Interestingly, Morrison and Moore then took very different paths. Both men had broken the super hero – Moore by showing him to be a male power fantasy, Morrison by showing him, quite literally, to be fictional – "paper people" as he put it. But Morrison wanted to put them back together again. Reading interviews, you get the sense he felt an emotional need to do so. In one telling moment, he insisted on a cover showing the Justice League shot from below, so as to reinstate their godhood and decency. Moore wanted them left broken and his public pronouncements today – worsened by creator disputes with DC Comics – are usually typified by an angry denunciations of modern comics.

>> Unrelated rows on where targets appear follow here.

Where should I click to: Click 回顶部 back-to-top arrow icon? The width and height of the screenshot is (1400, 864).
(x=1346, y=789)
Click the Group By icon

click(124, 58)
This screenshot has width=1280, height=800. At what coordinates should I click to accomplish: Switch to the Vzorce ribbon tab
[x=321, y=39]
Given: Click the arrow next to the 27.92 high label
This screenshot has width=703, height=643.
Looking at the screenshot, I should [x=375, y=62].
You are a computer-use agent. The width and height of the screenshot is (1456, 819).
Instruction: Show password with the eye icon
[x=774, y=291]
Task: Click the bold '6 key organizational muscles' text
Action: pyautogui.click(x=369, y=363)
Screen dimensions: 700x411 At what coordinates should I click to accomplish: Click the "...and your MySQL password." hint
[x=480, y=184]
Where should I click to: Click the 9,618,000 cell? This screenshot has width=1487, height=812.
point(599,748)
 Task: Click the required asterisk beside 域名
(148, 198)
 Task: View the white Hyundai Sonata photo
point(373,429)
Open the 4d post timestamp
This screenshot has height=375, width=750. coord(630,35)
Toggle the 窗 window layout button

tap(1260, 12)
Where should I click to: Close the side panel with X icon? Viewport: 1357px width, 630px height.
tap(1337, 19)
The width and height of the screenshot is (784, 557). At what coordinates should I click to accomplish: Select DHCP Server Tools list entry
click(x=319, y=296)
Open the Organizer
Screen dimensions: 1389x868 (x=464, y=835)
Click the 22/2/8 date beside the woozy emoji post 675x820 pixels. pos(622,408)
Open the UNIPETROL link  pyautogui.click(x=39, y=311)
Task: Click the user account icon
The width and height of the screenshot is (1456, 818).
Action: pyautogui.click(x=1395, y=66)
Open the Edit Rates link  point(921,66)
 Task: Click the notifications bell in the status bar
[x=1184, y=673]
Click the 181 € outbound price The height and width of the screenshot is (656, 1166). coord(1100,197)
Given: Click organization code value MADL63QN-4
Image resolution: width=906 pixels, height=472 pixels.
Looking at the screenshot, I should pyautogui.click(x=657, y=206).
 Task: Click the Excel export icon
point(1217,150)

From the new adult approach to super hero comics rose Vertigo, an offshoot of DC comics, producing literary, adult series. This is where The Invisibles was published. It is where Ellis developed Transmetropolitan, a tale about a rampaging, drug-taking journalist in the mould of Hunter S Thompson. It is where Northern Ireland's Garth Ennis wrote Preacher, an extremely violent tale of a preacher losing his faith, who discovers God has given up on his creation and takes it upon himself to, in his words, "kick his ass". And it is where English novelist Neil Gaiman wrote The Sandman, a story about the Lord of Dreams, who is a curiously unlikeable, distant, rule-obsessed figure. It was an exquisite, gorgeous work, arguably the best possible thing to read just before you fall asleep. It did more to bring in female readers to comics than any other series.

And so British writers fundamentally altered the super hero and, according to some comic historians, saved the very genre from extinction. But they also created the indie comic scene in the US, which is currently experiencing a creative explosion under the management of upstart creator-owned company Image.

The British invasion receded. British writers and artists no longer dominate American publications. But the instincts they brought with them – the commitment to the anti-hero, the despairing themes, the radicalism, dislike of authority  and rain-drenched aesthetic – became part of the DNA of American comics. It is an artistic field in which Britain exercises disproportionate influence.

The British Library exhibition is a testament to how seminal that British contribution has been. It is gleeful, frequently indecent and completely unapologetic. Just like British comics.

Art and Anarchy in the UK opens today and closes on August 19th. Parental guidance is required for visitors under 16 years.